*Provided information*.
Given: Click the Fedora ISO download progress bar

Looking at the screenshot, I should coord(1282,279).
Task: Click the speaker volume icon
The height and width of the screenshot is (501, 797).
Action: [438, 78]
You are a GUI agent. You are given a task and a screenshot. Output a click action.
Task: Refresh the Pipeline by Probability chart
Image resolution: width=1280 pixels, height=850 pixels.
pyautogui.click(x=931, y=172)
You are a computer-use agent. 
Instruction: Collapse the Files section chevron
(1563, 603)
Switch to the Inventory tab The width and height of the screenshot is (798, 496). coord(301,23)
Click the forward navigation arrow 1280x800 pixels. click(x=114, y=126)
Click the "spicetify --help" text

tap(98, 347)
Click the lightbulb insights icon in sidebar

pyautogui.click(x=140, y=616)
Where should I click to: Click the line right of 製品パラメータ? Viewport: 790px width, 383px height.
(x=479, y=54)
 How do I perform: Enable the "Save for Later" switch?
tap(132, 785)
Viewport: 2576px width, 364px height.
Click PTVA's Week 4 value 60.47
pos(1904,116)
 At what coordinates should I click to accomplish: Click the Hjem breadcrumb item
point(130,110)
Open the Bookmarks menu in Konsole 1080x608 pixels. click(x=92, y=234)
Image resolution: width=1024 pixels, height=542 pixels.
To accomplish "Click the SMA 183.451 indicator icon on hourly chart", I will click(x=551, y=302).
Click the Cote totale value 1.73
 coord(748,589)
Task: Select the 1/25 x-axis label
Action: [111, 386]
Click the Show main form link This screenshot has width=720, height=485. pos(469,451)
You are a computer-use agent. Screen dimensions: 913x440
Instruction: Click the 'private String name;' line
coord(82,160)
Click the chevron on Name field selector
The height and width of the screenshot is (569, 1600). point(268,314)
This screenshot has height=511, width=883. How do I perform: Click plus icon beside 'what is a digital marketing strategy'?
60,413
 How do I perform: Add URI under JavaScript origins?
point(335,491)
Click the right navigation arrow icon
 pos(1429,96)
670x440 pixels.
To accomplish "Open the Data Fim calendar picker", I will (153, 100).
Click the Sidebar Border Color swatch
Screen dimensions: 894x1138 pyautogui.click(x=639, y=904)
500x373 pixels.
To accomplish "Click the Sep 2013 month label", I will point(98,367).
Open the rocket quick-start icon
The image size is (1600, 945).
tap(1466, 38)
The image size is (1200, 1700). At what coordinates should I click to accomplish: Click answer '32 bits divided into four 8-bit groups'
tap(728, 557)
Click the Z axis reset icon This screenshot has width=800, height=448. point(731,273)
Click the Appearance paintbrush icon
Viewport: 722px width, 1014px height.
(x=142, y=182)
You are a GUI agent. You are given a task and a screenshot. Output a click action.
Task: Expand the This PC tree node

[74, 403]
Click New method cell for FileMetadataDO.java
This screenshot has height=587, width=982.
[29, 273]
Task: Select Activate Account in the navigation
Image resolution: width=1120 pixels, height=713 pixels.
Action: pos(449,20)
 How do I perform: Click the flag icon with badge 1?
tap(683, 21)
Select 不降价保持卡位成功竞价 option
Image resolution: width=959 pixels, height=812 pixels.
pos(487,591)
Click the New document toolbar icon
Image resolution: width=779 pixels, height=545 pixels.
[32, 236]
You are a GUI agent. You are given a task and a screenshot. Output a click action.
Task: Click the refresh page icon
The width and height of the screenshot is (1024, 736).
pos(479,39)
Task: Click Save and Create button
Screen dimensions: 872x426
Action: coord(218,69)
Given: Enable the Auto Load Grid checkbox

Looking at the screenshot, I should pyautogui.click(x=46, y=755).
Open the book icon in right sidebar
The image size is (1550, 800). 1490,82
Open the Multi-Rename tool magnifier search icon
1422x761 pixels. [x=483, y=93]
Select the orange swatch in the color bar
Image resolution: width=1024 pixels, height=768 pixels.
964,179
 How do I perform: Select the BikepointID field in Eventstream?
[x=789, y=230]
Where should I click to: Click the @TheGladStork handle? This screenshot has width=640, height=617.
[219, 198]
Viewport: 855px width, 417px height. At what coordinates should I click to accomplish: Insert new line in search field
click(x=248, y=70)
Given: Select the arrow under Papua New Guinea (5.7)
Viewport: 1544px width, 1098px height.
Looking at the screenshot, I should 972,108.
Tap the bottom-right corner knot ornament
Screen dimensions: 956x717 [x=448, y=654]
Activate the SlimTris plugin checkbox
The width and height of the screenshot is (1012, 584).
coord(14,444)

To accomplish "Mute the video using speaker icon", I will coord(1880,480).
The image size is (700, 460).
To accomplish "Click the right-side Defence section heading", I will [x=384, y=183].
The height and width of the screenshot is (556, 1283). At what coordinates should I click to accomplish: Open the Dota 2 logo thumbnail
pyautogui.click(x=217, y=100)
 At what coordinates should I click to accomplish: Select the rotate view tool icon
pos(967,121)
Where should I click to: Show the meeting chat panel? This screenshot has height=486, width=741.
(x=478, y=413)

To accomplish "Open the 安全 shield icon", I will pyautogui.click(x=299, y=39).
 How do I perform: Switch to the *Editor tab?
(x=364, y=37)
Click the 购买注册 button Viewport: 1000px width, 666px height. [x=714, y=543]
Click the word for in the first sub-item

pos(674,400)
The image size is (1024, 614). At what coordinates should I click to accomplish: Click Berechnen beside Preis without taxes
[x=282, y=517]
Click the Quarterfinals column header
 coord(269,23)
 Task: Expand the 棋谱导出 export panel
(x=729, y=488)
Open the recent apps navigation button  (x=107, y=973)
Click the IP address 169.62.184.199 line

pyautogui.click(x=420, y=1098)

*Activity*. Output the listing exactly, from first line to last.

*Answer to the exercise*.
Given: Click the Fedora ISO download progress bar

Looking at the screenshot, I should coord(1282,279).
Task: Click the speaker volume icon
The height and width of the screenshot is (501, 797).
Action: [438, 78]
You are a GUI agent. You are given a task and a screenshot. Output a click action.
Task: Refresh the Pipeline by Probability chart
Image resolution: width=1280 pixels, height=850 pixels.
pyautogui.click(x=931, y=172)
You are a computer-use agent. 
Instruction: Collapse the Files section chevron
(1563, 603)
Switch to the Inventory tab The width and height of the screenshot is (798, 496). coord(301,23)
Click the forward navigation arrow 1280x800 pixels. click(x=114, y=126)
Click the "spicetify --help" text

tap(98, 347)
Click the lightbulb insights icon in sidebar

pyautogui.click(x=140, y=616)
Where should I click to: Click the line right of 製品パラメータ? Viewport: 790px width, 383px height.
(x=479, y=54)
 How do I perform: Enable the "Save for Later" switch?
tap(132, 785)
Viewport: 2576px width, 364px height.
Click PTVA's Week 4 value 60.47
pos(1904,116)
 At what coordinates should I click to accomplish: Click the Hjem breadcrumb item
point(130,110)
Open the Bookmarks menu in Konsole 1080x608 pixels. click(x=92, y=234)
Image resolution: width=1024 pixels, height=542 pixels.
To accomplish "Click the SMA 183.451 indicator icon on hourly chart", I will click(x=551, y=302).
Click the Cote totale value 1.73
 coord(748,589)
Task: Select the 1/25 x-axis label
Action: [111, 386]
Click the Show main form link This screenshot has width=720, height=485. pos(469,451)
You are a computer-use agent. Screen dimensions: 913x440
Instruction: Click the 'private String name;' line
coord(82,160)
Click the chevron on Name field selector
The height and width of the screenshot is (569, 1600). point(268,314)
This screenshot has height=511, width=883. How do I perform: Click plus icon beside 'what is a digital marketing strategy'?
60,413
 How do I perform: Add URI under JavaScript origins?
point(335,491)
Click the right navigation arrow icon
 pos(1429,96)
670x440 pixels.
To accomplish "Open the Data Fim calendar picker", I will (153, 100).
Click the Sidebar Border Color swatch
Screen dimensions: 894x1138 pyautogui.click(x=639, y=904)
500x373 pixels.
To accomplish "Click the Sep 2013 month label", I will point(98,367).
Open the rocket quick-start icon
The image size is (1600, 945).
tap(1466, 38)
The image size is (1200, 1700). At what coordinates should I click to accomplish: Click answer '32 bits divided into four 8-bit groups'
tap(728, 557)
Click the Z axis reset icon This screenshot has width=800, height=448. point(731,273)
Click the Appearance paintbrush icon
Viewport: 722px width, 1014px height.
(x=142, y=182)
You are a GUI agent. You are given a task and a screenshot. Output a click action.
Task: Expand the This PC tree node

[74, 403]
Click New method cell for FileMetadataDO.java
This screenshot has height=587, width=982.
[29, 273]
Task: Select Activate Account in the navigation
Image resolution: width=1120 pixels, height=713 pixels.
Action: pos(449,20)
 How do I perform: Click the flag icon with badge 1?
tap(683, 21)
Select 不降价保持卡位成功竞价 option
Image resolution: width=959 pixels, height=812 pixels.
pos(487,591)
Click the New document toolbar icon
Image resolution: width=779 pixels, height=545 pixels.
[32, 236]
You are a GUI agent. You are given a task and a screenshot. Output a click action.
Task: Click the refresh page icon
The width and height of the screenshot is (1024, 736).
pos(479,39)
Task: Click Save and Create button
Screen dimensions: 872x426
Action: coord(218,69)
Given: Enable the Auto Load Grid checkbox

Looking at the screenshot, I should pyautogui.click(x=46, y=755).
Open the book icon in right sidebar
The image size is (1550, 800). 1490,82
Open the Multi-Rename tool magnifier search icon
1422x761 pixels. [x=483, y=93]
Select the orange swatch in the color bar
Image resolution: width=1024 pixels, height=768 pixels.
964,179
 How do I perform: Select the BikepointID field in Eventstream?
[x=789, y=230]
Where should I click to: Click the @TheGladStork handle? This screenshot has width=640, height=617.
[219, 198]
Viewport: 855px width, 417px height. At what coordinates should I click to accomplish: Insert new line in search field
click(x=248, y=70)
Given: Select the arrow under Papua New Guinea (5.7)
Viewport: 1544px width, 1098px height.
Looking at the screenshot, I should 972,108.
Tap the bottom-right corner knot ornament
Screen dimensions: 956x717 [x=448, y=654]
Activate the SlimTris plugin checkbox
The width and height of the screenshot is (1012, 584).
coord(14,444)

To accomplish "Mute the video using speaker icon", I will coord(1880,480).
The image size is (700, 460).
To accomplish "Click the right-side Defence section heading", I will [x=384, y=183].
The height and width of the screenshot is (556, 1283). At what coordinates should I click to accomplish: Open the Dota 2 logo thumbnail
pyautogui.click(x=217, y=100)
 At what coordinates should I click to accomplish: Select the rotate view tool icon
pos(967,121)
Where should I click to: Show the meeting chat panel? This screenshot has height=486, width=741.
(x=478, y=413)

To accomplish "Open the 安全 shield icon", I will pyautogui.click(x=299, y=39).
 How do I perform: Switch to the *Editor tab?
(x=364, y=37)
Click the 购买注册 button Viewport: 1000px width, 666px height. [x=714, y=543]
Click the word for in the first sub-item

pos(674,400)
The image size is (1024, 614). At what coordinates should I click to accomplish: Click Berechnen beside Preis without taxes
[x=282, y=517]
Click the Quarterfinals column header
 coord(269,23)
 Task: Expand the 棋谱导出 export panel
(x=729, y=488)
Open the recent apps navigation button  (x=107, y=973)
Click the IP address 169.62.184.199 line

pyautogui.click(x=420, y=1098)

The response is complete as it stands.